### Task description
Your response should consist of every record, exactly as given.

------ Records supplied ------

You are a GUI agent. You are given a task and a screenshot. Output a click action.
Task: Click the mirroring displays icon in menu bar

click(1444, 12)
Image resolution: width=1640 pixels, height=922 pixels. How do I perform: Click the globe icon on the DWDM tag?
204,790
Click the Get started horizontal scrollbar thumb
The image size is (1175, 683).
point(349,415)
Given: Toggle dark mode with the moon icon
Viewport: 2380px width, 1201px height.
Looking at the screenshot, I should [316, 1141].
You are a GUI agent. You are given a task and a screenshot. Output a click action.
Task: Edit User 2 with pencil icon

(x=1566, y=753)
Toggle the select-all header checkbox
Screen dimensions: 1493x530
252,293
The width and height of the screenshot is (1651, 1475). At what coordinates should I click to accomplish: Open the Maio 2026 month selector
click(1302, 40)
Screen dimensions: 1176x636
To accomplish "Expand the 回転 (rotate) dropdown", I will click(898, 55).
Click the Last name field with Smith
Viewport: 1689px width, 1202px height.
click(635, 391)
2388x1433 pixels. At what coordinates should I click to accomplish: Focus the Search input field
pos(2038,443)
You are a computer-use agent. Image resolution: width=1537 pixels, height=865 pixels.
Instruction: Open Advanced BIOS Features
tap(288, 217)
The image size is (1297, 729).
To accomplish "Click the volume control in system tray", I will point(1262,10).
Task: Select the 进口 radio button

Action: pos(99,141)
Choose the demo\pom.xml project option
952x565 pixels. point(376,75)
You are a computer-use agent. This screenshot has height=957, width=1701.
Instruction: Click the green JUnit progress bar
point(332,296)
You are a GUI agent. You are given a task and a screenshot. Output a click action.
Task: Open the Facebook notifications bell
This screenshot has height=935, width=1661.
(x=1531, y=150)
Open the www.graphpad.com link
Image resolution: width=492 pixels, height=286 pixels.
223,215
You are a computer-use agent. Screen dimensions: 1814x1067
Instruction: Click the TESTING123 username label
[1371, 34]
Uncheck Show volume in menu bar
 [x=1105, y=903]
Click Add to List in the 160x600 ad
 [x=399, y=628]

------

### Solution
You are a GUI agent. You are given a task and a screenshot. Output a click action.
Task: Click the mirroring displays icon in menu bar

click(1444, 12)
Image resolution: width=1640 pixels, height=922 pixels. How do I perform: Click the globe icon on the DWDM tag?
204,790
Click the Get started horizontal scrollbar thumb
The image size is (1175, 683).
point(349,415)
Given: Toggle dark mode with the moon icon
Viewport: 2380px width, 1201px height.
Looking at the screenshot, I should [316, 1141].
You are a GUI agent. You are given a task and a screenshot. Output a click action.
Task: Edit User 2 with pencil icon

(x=1566, y=753)
Toggle the select-all header checkbox
Screen dimensions: 1493x530
252,293
The width and height of the screenshot is (1651, 1475). At what coordinates should I click to accomplish: Open the Maio 2026 month selector
click(1302, 40)
Screen dimensions: 1176x636
To accomplish "Expand the 回転 (rotate) dropdown", I will click(898, 55).
Click the Last name field with Smith
Viewport: 1689px width, 1202px height.
click(635, 391)
2388x1433 pixels. At what coordinates should I click to accomplish: Focus the Search input field
pos(2038,443)
You are a computer-use agent. Image resolution: width=1537 pixels, height=865 pixels.
Instruction: Open Advanced BIOS Features
tap(288, 217)
The image size is (1297, 729).
To accomplish "Click the volume control in system tray", I will point(1262,10).
Task: Select the 进口 radio button

Action: pos(99,141)
Choose the demo\pom.xml project option
952x565 pixels. point(376,75)
You are a computer-use agent. This screenshot has height=957, width=1701.
Instruction: Click the green JUnit progress bar
point(332,296)
You are a GUI agent. You are given a task and a screenshot. Output a click action.
Task: Open the Facebook notifications bell
This screenshot has height=935, width=1661.
(x=1531, y=150)
Open the www.graphpad.com link
Image resolution: width=492 pixels, height=286 pixels.
223,215
You are a computer-use agent. Screen dimensions: 1814x1067
Instruction: Click the TESTING123 username label
[1371, 34]
Uncheck Show volume in menu bar
 [x=1105, y=903]
Click Add to List in the 160x600 ad
 [x=399, y=628]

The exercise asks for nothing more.